It is easy to imagine what would have gone through Val Adams' mind a few weeks before the London Olympics when she heard that her main rival for the shot-put gold medal, Nadzeya Ostapchuk, was throwing stupendous distances in her native Belarus. She would have been suspicious of how a mature 31-year-old athlete could improve so markedly in such a short period. There could also have been a hint of panic as what looked to be a relatively straightforward defence of her Olympic title was suddenly thrown into jeopardy. To her immense credit, she has always resisted the path pursued by so many drug cheats, discredited and otherwise. Her belated reward is the gold medal stripped from Ostapchuk.
The Belarusian tested positive for metenolone, an anabolic agent, before and after the shot-put competition. Clearly, despite warnings of the most extensive anti-doping programme in Olympic history, she was prepared to take the risk.

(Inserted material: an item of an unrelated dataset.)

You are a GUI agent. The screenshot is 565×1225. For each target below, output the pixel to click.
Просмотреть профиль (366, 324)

Yielding to temptation has cost her not only the gold medal but the possibility of a two-year ban from the sport when track and field's governing body, the IAAF, considers her case.
Ostapchuk was the eighth competitor to test positive for a banned substance at the London Games but the first to be stripped of a medal. According to the International Olympic Committee president, Jacques Rogge, that figure "is a sign that the system works". But in Ostapchuk's case, it is apparent that it could have worked better. It is odd that, according to Belarus team officials, tests on her in Belarus on July 25, July 26 and August 1 proved negative. The sudden rapid improvement in her performance at that time should have been the trigger for particular attention and especially stringent testing.

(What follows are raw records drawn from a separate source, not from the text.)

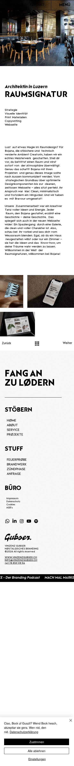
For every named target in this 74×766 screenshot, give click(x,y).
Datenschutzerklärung (24, 732)
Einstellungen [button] (37, 759)
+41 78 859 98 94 (15, 563)
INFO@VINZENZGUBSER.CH (21, 560)
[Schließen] (68, 723)
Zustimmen (36, 742)
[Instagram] (21, 521)
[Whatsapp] (7, 521)
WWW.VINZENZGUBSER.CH (21, 557)
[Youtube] (28, 521)
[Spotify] (36, 521)
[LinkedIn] (14, 521)
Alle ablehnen (36, 751)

As Kiwi athlete Nick Willis has pointed out, it seems even more odd that Ostapchuk should have been able to compete at all given that both the "A" and back-up "B" samples from tests on August 5, the day before her Olympic competition, came back positive. In such a case, it might be expected that some action would be taken which would have meant she would be allowed take her place in the shot put only if she proved to be clean. As it happened, the test for steroids immediately after the competition proved equally conclusive, both the "A" and "B" tests proving positive. But that followed a competition during which Ostapchuk's unfair advantage immediately gave her a psychologically devastating upper hand over her rivals.

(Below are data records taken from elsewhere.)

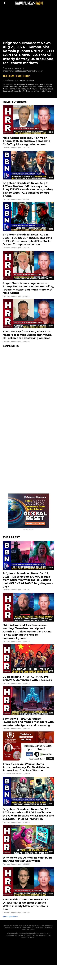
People (38, 89)
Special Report (15, 87)
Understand (41, 87)
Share (31, 80)
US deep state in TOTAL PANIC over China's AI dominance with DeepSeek (27, 678)
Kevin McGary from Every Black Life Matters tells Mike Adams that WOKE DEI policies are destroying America (27, 335)
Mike (18, 89)
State (44, 89)
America (31, 91)
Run (27, 89)
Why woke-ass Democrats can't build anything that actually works (27, 859)
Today (23, 89)
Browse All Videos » (10, 917)
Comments (23, 80)
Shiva (49, 87)
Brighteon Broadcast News (28, 85)
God (25, 91)
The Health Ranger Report (16, 76)
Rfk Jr (42, 85)
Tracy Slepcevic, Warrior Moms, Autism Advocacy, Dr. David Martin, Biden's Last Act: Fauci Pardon (26, 767)
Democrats (40, 91)
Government (8, 91)
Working (6, 89)
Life (20, 91)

This denied Valerie Adams not only victory but the accompanying plaudits, celebration and moment of glory she so richly deserved. She was unable to stand on the gold medal podium before a crowd of 80,000 and listen to the New Zealand anthem being played in her honour. Instead, she had to attempt to explain how things could have gone so wrong.
Her coach, Jean-Pierre Egger, struck the right note by saying he "would prefer to remain silent". He could only hope that the anti-doping system would work as officials insisted it would and that a drug cheat would be caught.
It has been quite an Olympics for Adams. Her campaign was also clouded by an administrative error that left her name off the official start list. Only an 11th-hour intervention by the NZOC and the IAAF enabled her to compete. Her performance in the shot put was below the high standard that she would have set herself. Even so, she finished comfortably ahead of Russia's Evgeniia Kolodko, who has now been promoted to second.
Ostapchuk's disgrace means Adams' gold medal was won as convincingly as that of Eric Murray and Hamish Bond. She is a true champion.